Task statement: Below are lines of data; restate word for word those running from the line containing "2293x1203 pixels." to the line containing "Task: Open the three-dot more options menu", inclusive, and no others.
═════ Data ═════
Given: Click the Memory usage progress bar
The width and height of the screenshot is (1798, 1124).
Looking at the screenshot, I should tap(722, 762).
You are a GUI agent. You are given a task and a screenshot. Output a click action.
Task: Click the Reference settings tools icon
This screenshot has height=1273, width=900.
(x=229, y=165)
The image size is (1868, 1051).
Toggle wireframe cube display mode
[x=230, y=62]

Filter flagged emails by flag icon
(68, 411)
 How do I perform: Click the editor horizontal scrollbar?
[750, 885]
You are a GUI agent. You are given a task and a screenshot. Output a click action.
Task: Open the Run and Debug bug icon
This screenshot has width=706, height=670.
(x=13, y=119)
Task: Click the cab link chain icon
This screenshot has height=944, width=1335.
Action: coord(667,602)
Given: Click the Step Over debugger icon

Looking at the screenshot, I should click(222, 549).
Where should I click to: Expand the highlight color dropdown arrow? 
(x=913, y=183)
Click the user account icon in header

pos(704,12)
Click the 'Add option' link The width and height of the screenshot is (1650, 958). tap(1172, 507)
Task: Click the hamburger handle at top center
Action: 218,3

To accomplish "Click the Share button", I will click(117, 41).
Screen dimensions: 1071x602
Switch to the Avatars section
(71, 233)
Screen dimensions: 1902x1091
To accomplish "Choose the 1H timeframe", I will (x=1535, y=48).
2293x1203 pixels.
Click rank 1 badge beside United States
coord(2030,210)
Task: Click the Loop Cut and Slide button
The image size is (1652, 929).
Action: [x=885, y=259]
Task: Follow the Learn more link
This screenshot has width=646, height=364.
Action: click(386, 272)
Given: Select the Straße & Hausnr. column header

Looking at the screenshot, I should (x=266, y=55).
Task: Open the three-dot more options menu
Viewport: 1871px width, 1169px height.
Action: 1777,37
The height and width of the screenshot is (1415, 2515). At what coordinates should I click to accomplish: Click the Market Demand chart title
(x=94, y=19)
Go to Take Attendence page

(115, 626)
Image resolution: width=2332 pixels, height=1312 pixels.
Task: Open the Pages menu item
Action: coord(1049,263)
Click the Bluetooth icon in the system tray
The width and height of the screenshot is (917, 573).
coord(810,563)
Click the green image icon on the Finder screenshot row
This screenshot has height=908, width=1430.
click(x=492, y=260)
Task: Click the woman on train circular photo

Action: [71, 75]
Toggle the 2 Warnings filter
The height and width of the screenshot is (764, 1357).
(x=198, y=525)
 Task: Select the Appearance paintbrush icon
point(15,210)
═════
Your response:
2293x1203 pixels.
Click rank 1 badge beside United States
coord(2030,210)
Task: Click the Loop Cut and Slide button
The image size is (1652, 929).
Action: [x=885, y=259]
Task: Follow the Learn more link
This screenshot has width=646, height=364.
Action: click(386, 272)
Given: Select the Straße & Hausnr. column header

Looking at the screenshot, I should (x=266, y=55).
Task: Open the three-dot more options menu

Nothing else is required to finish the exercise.